## Task instructions
Find the word "computer" in the data, then copy each line where it is found.

Start of Block

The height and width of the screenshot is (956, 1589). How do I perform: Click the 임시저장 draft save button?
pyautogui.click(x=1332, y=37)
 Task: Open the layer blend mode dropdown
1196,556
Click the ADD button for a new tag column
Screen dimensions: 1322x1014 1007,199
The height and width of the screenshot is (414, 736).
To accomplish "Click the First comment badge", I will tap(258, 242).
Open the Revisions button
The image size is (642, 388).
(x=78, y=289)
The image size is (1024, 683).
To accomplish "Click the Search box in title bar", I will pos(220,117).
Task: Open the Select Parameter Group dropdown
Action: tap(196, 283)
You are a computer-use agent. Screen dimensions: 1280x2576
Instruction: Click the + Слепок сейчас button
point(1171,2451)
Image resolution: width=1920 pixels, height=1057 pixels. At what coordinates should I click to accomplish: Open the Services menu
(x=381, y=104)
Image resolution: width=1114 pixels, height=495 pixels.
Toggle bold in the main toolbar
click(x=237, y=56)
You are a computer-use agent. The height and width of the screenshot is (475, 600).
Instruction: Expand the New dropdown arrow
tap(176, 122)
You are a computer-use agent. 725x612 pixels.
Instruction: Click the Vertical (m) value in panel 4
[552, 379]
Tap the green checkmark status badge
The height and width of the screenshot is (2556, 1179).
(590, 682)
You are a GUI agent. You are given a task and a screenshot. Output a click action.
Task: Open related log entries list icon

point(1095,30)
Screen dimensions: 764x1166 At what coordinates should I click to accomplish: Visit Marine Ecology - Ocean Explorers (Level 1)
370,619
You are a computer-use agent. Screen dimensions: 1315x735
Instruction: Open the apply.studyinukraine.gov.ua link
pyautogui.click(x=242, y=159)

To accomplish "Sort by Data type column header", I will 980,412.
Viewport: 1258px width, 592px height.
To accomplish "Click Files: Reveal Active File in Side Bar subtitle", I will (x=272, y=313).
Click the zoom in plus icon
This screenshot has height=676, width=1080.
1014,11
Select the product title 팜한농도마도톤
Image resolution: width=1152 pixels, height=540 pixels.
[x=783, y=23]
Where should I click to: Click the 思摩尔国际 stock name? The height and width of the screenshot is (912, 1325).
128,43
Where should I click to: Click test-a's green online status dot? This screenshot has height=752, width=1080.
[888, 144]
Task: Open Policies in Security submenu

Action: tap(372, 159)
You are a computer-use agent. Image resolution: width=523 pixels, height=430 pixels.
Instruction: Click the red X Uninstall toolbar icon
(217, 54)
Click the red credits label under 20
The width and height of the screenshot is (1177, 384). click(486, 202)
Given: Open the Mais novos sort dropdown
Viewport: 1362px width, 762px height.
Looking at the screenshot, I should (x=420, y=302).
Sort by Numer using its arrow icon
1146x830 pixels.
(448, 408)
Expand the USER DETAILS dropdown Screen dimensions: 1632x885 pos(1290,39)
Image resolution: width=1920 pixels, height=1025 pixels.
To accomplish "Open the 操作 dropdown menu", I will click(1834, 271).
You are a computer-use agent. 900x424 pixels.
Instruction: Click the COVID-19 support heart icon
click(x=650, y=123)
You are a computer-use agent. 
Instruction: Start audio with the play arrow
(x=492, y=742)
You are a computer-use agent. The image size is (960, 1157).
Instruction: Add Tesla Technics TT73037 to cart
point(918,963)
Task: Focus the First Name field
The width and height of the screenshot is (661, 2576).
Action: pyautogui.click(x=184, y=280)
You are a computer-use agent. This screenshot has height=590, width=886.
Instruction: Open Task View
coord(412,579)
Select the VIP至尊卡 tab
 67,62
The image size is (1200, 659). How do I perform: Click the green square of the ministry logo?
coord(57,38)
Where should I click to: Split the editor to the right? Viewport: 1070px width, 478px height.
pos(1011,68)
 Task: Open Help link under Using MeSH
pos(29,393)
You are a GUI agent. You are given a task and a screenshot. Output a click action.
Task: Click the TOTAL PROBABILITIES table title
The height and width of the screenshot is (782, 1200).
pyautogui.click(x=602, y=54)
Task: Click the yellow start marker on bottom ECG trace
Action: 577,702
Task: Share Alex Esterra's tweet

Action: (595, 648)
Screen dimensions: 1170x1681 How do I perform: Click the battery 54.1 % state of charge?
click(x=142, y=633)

End of Block

## Result of this task
You are a computer-use agent. Screen dimensions: 1280x2576
You are a computer-use agent. The height and width of the screenshot is (475, 600).
You are a computer-use agent. 725x612 pixels.
You are a computer-use agent. Screen dimensions: 1315x735
You are a computer-use agent. Image resolution: width=523 pixels, height=430 pixels.
You are a computer-use agent. 900x424 pixels.
You are a computer-use agent. 
You are a computer-use agent. The image size is (960, 1157).
You are a computer-use agent. This screenshot has height=590, width=886.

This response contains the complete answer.